Core concepts


A Project is a collection of your code repostitories, workspaces and jobs that you can share and collaborate on with your teammates. Your projects can also be forked by team members or made public so that others in the Onepanel community can view and fork them.


Workspaces are full Linux computing environments that come pre-installed with all the tools you need to explore data and build and experiment with your models. They include Python, JupyterLab, TensorFlow, PyTorch and other well known deep learning libraries and tools, as well as full terminal access. You can optionally install custom packages and dependencies into your workspaces.

A single workspace can be paused and resumed at any time or be upgraded to multiple GPUs and downgraded with ease.


Jobs allow you to execute your code in parallel, on multiple dedicated machines which are fully managed by Onepanel. With jobs, you can try different hyper-parameters, code and datasets and then compare the results and metrics for each job and continue iterating on the best results.

While a job is running, you can view running logs, system metrics and training metrics. You also have full TensorBoard and terminal access to each running job.

Once a job completes, a snapshot of logs, code, commands, datasets, environments and output is automatically saved. This allows you to share your results with others and reproduce/re-run the same experiments at a later time.
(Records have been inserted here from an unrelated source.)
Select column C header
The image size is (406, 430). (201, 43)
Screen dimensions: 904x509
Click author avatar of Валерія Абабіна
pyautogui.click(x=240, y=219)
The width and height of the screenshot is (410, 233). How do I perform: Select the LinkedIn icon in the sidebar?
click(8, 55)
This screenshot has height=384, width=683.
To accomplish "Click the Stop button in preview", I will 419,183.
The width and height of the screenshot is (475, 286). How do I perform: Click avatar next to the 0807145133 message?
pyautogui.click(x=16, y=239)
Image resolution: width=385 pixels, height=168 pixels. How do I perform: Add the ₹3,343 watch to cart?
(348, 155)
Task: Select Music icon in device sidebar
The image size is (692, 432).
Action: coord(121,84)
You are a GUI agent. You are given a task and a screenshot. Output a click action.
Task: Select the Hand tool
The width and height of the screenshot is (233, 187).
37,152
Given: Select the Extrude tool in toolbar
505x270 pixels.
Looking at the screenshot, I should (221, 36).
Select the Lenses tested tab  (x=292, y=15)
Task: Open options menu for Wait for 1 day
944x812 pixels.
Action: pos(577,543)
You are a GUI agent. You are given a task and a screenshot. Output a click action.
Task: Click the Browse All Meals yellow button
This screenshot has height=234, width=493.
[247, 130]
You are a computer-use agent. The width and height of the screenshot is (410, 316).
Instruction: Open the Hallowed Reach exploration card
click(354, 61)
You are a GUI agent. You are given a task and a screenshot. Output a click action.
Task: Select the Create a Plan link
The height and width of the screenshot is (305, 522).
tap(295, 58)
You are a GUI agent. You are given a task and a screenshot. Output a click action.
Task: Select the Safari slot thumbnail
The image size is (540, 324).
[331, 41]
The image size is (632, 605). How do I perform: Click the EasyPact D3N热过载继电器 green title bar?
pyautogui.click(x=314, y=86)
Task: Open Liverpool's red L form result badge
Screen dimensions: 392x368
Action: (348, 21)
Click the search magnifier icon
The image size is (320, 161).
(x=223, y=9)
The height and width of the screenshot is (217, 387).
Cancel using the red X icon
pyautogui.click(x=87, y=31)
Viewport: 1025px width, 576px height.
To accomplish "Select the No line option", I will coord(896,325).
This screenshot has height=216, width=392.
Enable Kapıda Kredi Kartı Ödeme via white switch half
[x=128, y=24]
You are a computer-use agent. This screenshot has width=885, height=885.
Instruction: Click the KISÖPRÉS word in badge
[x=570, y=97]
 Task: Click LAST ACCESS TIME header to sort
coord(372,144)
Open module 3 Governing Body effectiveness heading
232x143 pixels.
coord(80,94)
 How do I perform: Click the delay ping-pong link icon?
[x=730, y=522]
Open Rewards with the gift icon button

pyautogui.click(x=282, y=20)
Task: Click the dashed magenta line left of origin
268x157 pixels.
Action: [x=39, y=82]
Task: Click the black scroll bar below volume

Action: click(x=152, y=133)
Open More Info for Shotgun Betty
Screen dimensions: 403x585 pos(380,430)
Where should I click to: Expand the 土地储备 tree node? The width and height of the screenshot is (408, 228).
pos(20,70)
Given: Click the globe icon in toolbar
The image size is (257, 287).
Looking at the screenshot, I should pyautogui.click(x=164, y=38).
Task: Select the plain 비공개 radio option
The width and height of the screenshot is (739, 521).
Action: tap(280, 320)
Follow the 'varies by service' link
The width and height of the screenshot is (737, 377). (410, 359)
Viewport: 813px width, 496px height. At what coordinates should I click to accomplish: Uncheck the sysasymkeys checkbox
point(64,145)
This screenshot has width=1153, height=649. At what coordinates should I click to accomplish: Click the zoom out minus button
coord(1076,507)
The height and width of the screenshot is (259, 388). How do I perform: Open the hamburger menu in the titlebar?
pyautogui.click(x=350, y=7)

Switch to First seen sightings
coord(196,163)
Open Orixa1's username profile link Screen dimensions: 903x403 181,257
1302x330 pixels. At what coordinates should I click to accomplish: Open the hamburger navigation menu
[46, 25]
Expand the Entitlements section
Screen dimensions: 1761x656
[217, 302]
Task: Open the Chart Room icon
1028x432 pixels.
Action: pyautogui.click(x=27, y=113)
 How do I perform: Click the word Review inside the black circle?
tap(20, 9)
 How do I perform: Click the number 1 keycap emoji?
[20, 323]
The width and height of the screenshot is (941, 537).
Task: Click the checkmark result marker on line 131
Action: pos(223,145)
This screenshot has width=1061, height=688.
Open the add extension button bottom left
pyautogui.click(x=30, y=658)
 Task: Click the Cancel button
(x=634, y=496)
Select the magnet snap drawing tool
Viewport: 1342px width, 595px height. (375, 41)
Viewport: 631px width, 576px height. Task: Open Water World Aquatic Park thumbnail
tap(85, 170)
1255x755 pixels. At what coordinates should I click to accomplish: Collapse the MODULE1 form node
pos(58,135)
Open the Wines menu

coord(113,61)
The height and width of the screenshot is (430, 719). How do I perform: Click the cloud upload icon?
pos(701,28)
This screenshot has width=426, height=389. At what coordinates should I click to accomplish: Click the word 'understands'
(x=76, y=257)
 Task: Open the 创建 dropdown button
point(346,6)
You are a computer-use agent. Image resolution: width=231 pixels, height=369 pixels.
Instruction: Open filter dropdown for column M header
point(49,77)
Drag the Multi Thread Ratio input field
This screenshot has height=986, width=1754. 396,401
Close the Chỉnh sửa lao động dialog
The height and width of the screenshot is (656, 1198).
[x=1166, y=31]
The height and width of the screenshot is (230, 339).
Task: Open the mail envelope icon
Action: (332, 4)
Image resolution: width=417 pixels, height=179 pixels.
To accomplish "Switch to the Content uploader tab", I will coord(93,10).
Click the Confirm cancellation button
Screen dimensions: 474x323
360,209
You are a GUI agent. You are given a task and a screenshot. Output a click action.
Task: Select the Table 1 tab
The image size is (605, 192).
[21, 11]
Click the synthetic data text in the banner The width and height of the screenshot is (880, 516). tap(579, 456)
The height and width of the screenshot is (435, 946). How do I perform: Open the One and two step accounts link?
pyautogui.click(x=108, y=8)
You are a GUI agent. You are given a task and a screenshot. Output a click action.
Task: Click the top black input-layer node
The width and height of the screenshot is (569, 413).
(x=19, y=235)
With Onepanel Datasets, you can search or create version controlled datasets which you can then mount into a job or workspace. It is ideal to separate your data from your code from your data so you can collaborate with others and try different code on the same underlying dataset.


Onepanel Environments are CPU/GPU optimized and are pre-configured with all tools you need to build deep learning models, annotate your images and much more. They can be further customized with additional packages and dependencies.